Libyan authorities handed over to Tunisia on Thursday six Tunisian children of militants killed in the city of Sirte in 2016.
Six Tunisian children, aged three to 12 years old, along with a dozen others of different nationalities, had for three years been cared for by The Libyan Red Crescent in Misrata.
The issue was criticized by NGOs in Libya and Tunisia which accused Tunisian officials of "dragging their feet" on efforts to repatriate the children.
The Libyan Red Crescent said Thursday it met with a Tunisian delegation that traveled to Misrata to repatriate the children.
During their stay at the charity in Misrata, “the children received all sorts of care and services. The main objective was for their return home to live with their relatives,” said the Red Crescent.
A year ago, Tunisian forensic police took DNA samples from the children to confirm their nationality before evacuating them out of Libya.
The head of the Government of National Accord (GNA), Fayez al-Sarraj, announced the liberation of Sirte from ISIS in December 2016.
But the Libyan National Army led by Khalifa Haftar took control of the city earlier this month.

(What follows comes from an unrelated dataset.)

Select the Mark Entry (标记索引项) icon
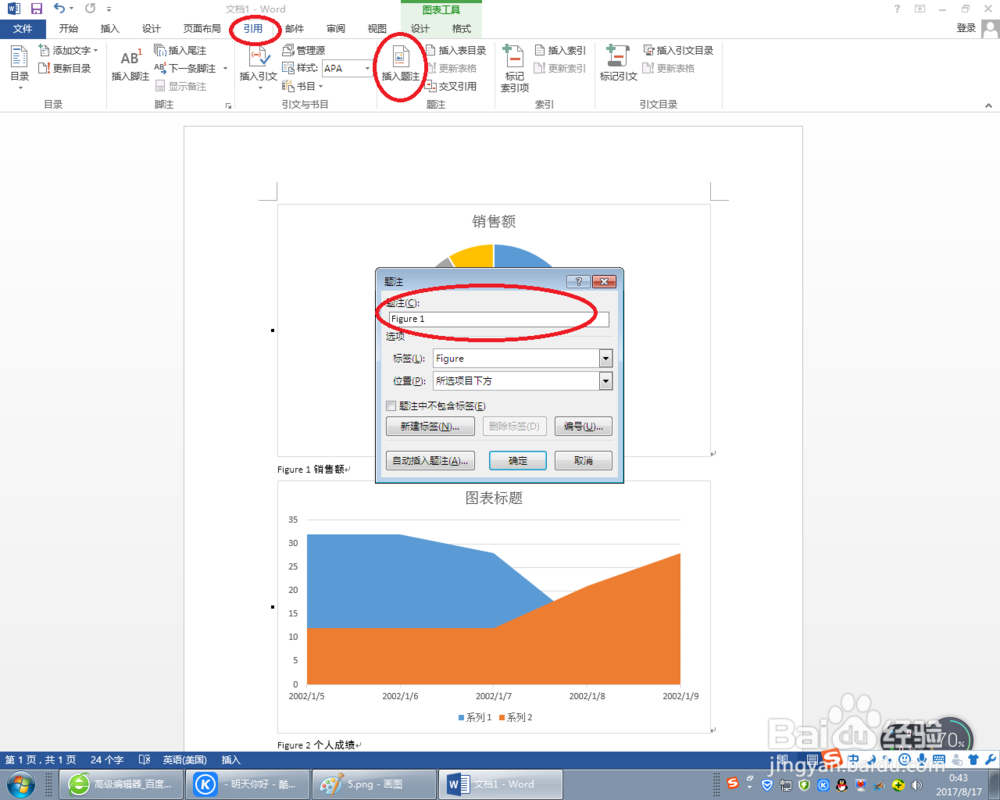This screenshot has width=1000, height=800. (513, 60)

Since April, Haftar has been waging a military offensive on the capital, Tripoli.
According to a Tunisian association, 31 children of ISIS militants remain in Tripoli and Misrata.
Despite resolving the case of the six children on Thursday, there remains the bodies of around 700 militants in the morgues of Misrata hospitals.
The head of the National Commission for Human rights in Libya, Ahmed Abdul Hakim Hamza, told Asharq Al-Awsat that the countries of the dead militants are refusing to transfer their bodies out of Libya.
He urged them “to be responsible and repatriate the bodies of their citizens.”